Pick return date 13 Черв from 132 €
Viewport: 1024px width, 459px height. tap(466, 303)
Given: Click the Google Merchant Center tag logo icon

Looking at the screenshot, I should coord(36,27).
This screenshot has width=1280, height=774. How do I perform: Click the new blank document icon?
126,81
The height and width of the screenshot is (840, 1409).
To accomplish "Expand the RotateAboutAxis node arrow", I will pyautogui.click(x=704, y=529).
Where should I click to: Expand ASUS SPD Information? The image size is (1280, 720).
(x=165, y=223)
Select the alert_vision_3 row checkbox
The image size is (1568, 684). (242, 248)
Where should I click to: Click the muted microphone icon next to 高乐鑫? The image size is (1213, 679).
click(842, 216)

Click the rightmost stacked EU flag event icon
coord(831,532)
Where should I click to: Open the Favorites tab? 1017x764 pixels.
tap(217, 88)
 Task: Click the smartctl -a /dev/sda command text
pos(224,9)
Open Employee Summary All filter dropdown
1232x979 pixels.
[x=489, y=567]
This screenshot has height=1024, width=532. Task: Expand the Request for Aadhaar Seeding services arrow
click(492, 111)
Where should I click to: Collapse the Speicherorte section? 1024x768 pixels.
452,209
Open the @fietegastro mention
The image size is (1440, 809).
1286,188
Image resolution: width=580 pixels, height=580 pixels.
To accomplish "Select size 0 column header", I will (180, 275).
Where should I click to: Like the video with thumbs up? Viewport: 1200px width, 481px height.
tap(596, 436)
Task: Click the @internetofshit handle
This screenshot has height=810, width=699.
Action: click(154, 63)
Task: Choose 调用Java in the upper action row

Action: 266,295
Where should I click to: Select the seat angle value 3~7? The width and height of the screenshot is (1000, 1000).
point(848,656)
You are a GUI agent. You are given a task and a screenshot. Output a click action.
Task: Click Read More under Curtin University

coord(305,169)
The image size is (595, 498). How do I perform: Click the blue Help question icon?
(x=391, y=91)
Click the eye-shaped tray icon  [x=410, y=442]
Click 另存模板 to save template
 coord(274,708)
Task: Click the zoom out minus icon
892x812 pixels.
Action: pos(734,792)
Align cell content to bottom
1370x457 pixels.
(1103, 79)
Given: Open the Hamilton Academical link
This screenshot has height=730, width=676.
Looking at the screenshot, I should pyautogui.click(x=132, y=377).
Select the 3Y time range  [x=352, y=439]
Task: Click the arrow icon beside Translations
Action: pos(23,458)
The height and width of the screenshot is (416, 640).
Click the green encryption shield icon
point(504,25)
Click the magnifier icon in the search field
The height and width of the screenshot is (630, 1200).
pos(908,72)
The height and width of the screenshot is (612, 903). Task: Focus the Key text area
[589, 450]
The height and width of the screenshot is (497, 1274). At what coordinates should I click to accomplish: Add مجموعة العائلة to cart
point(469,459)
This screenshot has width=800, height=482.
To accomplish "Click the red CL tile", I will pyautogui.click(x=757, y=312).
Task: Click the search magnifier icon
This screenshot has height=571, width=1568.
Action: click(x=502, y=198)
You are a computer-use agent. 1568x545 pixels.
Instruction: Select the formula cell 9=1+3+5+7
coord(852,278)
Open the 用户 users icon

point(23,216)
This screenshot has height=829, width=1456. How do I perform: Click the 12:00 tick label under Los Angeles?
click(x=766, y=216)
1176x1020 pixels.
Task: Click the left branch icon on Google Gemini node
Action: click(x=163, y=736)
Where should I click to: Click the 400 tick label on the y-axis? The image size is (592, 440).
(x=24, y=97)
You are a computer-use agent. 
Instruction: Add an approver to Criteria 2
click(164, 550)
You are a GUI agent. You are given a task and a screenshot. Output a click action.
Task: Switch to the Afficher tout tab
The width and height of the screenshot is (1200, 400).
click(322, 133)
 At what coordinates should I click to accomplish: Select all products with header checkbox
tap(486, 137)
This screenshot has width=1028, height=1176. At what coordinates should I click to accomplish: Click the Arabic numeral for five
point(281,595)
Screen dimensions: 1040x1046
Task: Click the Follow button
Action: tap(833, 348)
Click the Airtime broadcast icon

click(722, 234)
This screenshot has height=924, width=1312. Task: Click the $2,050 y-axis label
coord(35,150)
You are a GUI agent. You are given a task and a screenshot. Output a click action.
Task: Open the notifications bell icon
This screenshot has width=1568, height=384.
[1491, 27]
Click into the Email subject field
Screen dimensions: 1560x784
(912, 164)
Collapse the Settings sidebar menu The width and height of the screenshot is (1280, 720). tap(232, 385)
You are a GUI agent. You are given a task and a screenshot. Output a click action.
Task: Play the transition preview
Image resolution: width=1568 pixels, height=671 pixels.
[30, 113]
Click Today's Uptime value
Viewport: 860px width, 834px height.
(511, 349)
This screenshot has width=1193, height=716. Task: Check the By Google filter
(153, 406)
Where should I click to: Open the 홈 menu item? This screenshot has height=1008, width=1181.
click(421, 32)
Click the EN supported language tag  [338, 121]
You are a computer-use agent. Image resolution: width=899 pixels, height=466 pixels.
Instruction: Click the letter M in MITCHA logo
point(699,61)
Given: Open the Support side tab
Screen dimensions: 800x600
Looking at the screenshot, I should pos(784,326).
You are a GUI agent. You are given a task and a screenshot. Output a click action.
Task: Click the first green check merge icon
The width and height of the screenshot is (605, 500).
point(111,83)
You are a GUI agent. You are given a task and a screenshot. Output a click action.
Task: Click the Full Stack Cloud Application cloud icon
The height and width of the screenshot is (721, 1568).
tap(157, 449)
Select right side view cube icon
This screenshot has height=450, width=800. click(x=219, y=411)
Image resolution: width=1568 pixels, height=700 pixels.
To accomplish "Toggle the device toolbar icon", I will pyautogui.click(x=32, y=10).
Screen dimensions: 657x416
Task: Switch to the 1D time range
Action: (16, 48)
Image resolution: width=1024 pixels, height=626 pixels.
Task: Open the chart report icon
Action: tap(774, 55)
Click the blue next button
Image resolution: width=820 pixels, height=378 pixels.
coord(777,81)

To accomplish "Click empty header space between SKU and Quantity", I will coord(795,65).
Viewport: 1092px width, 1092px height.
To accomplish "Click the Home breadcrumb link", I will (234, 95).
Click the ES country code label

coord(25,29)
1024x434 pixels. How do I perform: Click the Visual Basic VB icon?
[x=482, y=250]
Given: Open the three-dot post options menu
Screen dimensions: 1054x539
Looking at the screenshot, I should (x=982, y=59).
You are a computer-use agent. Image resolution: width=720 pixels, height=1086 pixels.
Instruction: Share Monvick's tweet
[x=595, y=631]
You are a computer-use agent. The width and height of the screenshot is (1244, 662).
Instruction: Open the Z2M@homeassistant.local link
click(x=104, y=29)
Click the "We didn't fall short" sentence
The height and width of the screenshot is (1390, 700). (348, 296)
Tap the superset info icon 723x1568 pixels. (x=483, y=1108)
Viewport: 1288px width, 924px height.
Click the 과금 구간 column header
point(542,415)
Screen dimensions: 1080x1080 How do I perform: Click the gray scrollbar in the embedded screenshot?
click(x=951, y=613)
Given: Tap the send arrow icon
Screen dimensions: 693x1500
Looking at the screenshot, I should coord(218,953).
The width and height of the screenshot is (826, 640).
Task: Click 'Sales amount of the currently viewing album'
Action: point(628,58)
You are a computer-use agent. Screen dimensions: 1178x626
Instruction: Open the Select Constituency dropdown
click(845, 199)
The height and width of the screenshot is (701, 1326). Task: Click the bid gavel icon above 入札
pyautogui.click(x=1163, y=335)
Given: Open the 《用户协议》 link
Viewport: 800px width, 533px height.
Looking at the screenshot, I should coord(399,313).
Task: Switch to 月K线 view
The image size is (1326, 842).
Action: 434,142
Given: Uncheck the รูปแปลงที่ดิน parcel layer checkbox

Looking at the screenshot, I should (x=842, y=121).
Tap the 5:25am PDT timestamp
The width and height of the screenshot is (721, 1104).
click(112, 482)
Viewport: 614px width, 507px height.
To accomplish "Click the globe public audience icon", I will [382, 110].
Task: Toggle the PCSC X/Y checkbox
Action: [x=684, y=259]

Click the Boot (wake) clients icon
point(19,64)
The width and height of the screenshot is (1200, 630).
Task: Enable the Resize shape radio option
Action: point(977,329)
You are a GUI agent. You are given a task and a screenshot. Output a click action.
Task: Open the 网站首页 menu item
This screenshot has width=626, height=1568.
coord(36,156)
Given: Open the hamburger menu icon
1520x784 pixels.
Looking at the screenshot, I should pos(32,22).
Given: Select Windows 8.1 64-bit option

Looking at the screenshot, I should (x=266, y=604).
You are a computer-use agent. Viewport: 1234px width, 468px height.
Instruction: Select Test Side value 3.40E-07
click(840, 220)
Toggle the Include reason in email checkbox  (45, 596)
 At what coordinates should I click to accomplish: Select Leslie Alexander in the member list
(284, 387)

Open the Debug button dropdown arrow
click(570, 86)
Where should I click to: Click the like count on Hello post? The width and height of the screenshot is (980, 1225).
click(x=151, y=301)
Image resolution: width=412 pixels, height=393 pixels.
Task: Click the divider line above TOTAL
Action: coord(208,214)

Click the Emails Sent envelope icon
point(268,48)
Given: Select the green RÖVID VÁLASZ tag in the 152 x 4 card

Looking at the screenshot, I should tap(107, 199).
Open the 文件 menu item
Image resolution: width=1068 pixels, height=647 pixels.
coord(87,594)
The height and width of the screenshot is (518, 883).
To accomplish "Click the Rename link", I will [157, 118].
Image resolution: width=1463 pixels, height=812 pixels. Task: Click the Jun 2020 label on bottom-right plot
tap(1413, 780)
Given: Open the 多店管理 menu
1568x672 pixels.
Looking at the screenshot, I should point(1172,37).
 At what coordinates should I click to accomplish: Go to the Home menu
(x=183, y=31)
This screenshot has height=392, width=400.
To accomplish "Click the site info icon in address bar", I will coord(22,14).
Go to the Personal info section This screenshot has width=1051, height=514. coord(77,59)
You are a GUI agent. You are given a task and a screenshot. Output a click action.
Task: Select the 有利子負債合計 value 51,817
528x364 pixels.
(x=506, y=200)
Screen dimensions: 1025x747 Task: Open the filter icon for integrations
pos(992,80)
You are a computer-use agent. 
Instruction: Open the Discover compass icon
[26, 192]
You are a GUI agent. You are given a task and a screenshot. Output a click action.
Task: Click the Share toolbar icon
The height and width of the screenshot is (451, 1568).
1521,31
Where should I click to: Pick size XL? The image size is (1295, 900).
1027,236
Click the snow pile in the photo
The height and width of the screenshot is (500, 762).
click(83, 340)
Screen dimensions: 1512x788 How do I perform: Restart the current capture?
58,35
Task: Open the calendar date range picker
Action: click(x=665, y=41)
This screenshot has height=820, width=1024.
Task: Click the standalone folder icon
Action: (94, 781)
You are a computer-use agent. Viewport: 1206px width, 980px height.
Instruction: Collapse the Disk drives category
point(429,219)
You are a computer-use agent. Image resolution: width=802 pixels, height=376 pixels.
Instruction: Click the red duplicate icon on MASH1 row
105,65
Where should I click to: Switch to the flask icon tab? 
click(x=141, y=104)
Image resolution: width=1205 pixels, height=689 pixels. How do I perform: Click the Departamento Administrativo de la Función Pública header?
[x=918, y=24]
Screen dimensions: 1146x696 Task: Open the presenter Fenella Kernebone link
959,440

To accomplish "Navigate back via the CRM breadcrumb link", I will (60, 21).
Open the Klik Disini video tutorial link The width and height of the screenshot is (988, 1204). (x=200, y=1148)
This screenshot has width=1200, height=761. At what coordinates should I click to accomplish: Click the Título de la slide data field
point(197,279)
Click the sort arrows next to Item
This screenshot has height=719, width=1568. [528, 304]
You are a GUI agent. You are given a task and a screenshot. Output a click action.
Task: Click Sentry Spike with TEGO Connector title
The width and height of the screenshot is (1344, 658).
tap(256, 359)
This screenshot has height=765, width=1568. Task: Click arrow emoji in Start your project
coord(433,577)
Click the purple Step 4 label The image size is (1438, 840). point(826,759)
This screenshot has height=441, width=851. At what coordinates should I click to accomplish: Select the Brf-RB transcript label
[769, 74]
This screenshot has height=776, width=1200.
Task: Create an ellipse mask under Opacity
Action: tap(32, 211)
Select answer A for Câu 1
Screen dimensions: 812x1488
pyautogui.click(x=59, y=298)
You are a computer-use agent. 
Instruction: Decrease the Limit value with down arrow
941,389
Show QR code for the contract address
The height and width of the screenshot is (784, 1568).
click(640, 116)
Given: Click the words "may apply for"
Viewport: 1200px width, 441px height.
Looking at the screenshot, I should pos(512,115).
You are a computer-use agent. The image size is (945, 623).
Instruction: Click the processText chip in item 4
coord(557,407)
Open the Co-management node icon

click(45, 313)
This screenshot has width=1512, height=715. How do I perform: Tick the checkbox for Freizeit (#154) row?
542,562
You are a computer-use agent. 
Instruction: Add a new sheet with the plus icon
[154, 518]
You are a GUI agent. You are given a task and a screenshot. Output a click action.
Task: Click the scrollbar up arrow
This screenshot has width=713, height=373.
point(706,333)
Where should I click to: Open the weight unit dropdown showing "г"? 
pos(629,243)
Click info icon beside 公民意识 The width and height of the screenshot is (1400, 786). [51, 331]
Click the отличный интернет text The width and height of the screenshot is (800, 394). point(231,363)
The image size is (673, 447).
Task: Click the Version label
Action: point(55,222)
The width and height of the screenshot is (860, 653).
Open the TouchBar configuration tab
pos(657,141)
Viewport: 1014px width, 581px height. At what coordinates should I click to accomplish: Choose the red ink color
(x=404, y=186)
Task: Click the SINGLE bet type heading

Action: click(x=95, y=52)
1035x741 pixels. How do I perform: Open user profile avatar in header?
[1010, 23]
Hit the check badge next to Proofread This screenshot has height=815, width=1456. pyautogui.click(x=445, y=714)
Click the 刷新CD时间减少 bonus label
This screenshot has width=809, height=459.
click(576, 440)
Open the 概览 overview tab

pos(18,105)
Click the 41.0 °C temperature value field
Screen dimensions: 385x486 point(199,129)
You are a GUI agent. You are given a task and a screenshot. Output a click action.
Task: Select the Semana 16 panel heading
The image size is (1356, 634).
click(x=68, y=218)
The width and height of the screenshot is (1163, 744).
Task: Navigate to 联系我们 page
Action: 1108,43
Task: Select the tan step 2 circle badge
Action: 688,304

- Problem to work on
Scan the entries above for lines with "breadcrumb" in them, then report how many there are as a plain number.

- Exercise response
2